御大典に参列する婦人の服装
大正4年8月6日
(大正4年8月6日読売新聞を参考に作成)
この秋に京都で行われる御大典への参列資格が発表されていますが、畏くも親任官に対しては、夫人の同伴の光栄を賜っています。
夫人方の参列準備について、三越呉服店では万端の準備をしていますが、今のところ注文を受けたのはわずか2~3名。
あまりの少なさに呆気にとられています。
・担当者の談
我が国の婦人は出不精で、毎年の御宴に御召しされている婦人令嬢は数千名ですが、出席者はまことに少なく、指で数えられるぐらいです。
これは礼服の準備がないためもあるのでしょう。
今回はまたとない光栄であり、是非一通り揃えたいという方も随分多いようです。
どのようなものを揃えれば良いのか、費用はどのぐらいかかるのかと申しますと、洋装であれば礼服、日本服であれば袿袴です。
洋服は、最近は繻子を使うことが通例になっています。
下着と上着、頭の不レーン、下の靴まで揃えて、250円から500円かかります。
出来るだけ安く、ということであれば、75円ぐらいで出来ないことはありません。
ですが、これに加えてアーミンという、白イタチの毛皮の飾りつけがあり、これが240円ぐらいかかります。
ただ白イタチは高価なため、皇族方をのぞくと、白ウサギの毛皮で代用しており、これは50円ぐらいで揃います。

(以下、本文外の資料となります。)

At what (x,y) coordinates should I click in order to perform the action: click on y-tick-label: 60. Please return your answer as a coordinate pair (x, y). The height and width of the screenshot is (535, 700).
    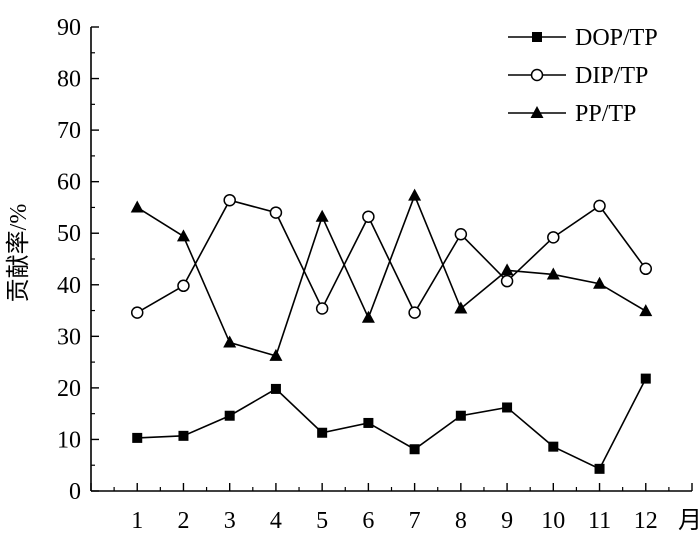
    Looking at the image, I should click on (69, 183).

以上のほかに、大饗宴の時の夜会服を作らなければなりません。
礼服を夜会服にすることも出来ますが、夜会服は薄い生地が好まれますので、繻子の礼服は歓迎されないのです。
夜会服は75円から100円ぐらいで出来ます。
袿袴は、150円から400円ぐらいです。
檜扇は、10円から100円を超えるものもありますが、扇を開くということはないので、5円ぐらいでも出来ます。